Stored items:
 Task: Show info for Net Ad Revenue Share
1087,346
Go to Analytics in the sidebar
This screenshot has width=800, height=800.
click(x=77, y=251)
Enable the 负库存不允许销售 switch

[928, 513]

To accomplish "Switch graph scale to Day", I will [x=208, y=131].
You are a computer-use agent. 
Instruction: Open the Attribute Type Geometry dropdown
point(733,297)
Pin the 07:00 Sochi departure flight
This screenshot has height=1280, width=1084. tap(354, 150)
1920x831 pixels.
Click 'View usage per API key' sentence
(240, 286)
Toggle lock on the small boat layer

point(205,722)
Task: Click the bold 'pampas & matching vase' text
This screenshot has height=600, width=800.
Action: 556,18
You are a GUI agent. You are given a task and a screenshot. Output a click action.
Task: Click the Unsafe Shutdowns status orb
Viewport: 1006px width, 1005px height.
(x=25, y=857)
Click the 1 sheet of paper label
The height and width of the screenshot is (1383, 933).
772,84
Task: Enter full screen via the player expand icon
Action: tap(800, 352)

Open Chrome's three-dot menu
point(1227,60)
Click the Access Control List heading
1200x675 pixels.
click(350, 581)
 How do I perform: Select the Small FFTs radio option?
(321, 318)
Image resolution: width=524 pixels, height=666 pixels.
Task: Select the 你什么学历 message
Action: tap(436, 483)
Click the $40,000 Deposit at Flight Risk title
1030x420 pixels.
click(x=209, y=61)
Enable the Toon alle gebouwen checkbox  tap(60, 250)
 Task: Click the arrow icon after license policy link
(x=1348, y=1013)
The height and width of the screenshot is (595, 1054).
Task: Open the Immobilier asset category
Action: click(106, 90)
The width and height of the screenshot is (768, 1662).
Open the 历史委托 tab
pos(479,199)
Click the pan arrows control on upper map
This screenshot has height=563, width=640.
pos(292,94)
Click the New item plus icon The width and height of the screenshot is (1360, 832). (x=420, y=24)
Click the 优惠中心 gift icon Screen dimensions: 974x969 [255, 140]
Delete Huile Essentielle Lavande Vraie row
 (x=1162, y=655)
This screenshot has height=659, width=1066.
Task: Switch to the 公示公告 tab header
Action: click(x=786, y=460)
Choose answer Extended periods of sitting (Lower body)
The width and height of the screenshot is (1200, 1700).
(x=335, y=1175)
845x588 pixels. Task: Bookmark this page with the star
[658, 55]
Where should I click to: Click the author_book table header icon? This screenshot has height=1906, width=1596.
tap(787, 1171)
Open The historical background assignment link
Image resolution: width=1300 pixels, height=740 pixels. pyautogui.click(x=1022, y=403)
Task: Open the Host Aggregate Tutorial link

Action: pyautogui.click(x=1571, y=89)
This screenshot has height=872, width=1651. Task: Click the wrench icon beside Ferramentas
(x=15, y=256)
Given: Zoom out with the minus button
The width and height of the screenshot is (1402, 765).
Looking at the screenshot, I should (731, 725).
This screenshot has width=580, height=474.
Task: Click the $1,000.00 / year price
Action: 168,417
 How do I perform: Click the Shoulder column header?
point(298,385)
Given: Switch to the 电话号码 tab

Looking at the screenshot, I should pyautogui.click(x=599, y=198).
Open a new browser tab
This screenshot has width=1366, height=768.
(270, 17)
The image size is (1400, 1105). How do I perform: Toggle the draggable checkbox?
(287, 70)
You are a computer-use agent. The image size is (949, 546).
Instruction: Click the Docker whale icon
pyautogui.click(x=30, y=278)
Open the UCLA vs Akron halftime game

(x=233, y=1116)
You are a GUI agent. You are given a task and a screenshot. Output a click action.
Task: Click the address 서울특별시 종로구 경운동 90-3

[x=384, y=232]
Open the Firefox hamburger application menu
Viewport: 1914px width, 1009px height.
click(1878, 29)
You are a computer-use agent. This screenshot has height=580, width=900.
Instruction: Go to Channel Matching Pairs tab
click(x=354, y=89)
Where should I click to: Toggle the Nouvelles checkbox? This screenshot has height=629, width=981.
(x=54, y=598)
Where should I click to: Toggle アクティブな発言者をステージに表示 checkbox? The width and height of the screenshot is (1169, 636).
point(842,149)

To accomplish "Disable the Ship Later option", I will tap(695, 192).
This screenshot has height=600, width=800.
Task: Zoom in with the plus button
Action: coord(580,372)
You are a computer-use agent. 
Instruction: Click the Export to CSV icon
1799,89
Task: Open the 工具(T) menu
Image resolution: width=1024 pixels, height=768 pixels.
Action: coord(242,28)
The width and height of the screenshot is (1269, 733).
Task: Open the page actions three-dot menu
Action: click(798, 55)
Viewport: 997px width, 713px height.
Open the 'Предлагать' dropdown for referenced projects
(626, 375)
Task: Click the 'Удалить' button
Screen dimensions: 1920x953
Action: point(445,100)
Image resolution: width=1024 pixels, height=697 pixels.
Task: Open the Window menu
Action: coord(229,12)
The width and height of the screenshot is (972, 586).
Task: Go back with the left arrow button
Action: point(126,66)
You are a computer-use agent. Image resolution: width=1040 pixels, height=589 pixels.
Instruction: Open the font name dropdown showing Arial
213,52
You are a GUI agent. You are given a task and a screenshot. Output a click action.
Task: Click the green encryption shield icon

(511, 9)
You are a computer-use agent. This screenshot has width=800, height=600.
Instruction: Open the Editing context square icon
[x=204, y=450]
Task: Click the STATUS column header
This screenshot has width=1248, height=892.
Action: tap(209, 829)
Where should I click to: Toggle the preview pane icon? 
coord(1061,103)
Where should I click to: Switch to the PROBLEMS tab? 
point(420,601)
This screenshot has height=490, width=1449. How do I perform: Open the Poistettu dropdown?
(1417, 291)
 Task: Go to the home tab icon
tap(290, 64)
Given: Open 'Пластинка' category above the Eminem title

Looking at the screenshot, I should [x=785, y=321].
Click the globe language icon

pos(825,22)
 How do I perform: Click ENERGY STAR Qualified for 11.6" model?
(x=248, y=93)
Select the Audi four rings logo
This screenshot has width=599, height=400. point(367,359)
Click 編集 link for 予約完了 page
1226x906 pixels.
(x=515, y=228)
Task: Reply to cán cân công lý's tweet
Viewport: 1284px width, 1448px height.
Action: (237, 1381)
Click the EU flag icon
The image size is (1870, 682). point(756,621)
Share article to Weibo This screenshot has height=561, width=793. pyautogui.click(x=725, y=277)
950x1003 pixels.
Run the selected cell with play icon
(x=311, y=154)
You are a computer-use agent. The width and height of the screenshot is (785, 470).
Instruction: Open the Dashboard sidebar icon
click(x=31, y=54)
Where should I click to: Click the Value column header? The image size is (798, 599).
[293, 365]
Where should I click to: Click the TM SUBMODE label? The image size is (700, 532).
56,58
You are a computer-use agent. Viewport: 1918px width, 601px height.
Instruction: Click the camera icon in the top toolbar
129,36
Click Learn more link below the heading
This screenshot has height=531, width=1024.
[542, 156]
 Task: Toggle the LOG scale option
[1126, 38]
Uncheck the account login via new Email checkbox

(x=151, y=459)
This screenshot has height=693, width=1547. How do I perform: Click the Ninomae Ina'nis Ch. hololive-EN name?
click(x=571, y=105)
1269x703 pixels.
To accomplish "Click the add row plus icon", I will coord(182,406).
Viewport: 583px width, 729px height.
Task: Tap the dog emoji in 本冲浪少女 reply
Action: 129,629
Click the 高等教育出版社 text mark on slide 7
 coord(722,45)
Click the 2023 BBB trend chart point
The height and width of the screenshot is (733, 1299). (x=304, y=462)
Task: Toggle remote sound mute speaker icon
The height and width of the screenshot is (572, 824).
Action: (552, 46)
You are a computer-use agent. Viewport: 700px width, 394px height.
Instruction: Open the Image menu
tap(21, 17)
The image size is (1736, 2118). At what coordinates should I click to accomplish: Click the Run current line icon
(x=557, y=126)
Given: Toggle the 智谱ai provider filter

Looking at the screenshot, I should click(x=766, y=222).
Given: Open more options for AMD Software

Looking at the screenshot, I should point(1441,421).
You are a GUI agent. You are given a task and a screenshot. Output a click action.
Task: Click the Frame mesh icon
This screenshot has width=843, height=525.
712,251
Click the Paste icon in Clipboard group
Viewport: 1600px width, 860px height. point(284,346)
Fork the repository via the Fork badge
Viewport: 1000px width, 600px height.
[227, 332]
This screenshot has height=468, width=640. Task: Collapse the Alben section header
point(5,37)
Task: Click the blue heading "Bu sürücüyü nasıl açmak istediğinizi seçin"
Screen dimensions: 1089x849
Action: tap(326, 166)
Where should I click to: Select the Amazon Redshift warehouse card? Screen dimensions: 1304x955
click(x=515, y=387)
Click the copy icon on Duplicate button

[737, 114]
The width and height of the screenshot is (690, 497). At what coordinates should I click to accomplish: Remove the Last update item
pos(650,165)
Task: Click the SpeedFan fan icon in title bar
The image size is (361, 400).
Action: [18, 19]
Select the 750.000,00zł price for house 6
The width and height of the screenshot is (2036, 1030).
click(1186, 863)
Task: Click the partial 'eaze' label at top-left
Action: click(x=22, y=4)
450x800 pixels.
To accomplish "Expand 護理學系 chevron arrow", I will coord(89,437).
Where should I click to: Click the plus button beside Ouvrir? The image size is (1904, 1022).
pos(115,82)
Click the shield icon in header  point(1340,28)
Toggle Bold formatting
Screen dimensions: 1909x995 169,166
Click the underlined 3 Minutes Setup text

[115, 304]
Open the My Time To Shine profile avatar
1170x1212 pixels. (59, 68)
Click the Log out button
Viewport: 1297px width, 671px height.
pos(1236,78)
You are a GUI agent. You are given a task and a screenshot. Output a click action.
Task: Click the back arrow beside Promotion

** What the task asks **
Each line above that contains the word "computer" should be copied.

** Worked solution **
You are a computer-use agent. 
You are a computer-use agent. The image size is (949, 546).
You are a computer-use agent. This screenshot has height=580, width=900.
You are a computer-use agent. 
You are a computer-use agent. Image resolution: width=1040 pixels, height=589 pixels.
You are a computer-use agent. This screenshot has width=800, height=600.
You are a computer-use agent. The width and height of the screenshot is (785, 470).
You are a computer-use agent. Viewport: 1918px width, 601px height.
You are a computer-use agent. Viewport: 700px width, 394px height.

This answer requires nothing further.